AVAILABLE DATA –
================

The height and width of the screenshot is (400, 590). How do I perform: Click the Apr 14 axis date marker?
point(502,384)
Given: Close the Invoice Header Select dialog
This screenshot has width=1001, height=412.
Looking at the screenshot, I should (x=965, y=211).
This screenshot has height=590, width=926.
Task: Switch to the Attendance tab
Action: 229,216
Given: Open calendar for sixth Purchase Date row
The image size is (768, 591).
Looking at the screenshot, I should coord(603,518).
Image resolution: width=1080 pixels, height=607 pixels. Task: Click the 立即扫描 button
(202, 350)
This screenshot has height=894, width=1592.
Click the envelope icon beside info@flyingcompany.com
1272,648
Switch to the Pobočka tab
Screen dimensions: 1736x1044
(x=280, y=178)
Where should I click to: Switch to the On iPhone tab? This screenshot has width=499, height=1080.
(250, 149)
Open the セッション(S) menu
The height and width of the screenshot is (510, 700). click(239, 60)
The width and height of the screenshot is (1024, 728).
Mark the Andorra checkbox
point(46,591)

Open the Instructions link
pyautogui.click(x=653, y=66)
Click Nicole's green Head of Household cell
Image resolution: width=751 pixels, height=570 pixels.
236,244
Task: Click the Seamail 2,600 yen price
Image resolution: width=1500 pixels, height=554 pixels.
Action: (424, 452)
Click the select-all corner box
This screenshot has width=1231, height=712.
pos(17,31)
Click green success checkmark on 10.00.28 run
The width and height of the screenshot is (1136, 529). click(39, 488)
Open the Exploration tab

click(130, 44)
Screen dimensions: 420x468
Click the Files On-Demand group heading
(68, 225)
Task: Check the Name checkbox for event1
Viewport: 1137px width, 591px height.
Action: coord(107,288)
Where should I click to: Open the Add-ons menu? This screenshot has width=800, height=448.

================

WHAT THIS TASK INVOLVES –
Show each line in the entries that holds the string "Given".

EXPECTED ANSWER –
Given: Close the Invoice Header Select dialog
Given: Open calendar for sixth Purchase Date row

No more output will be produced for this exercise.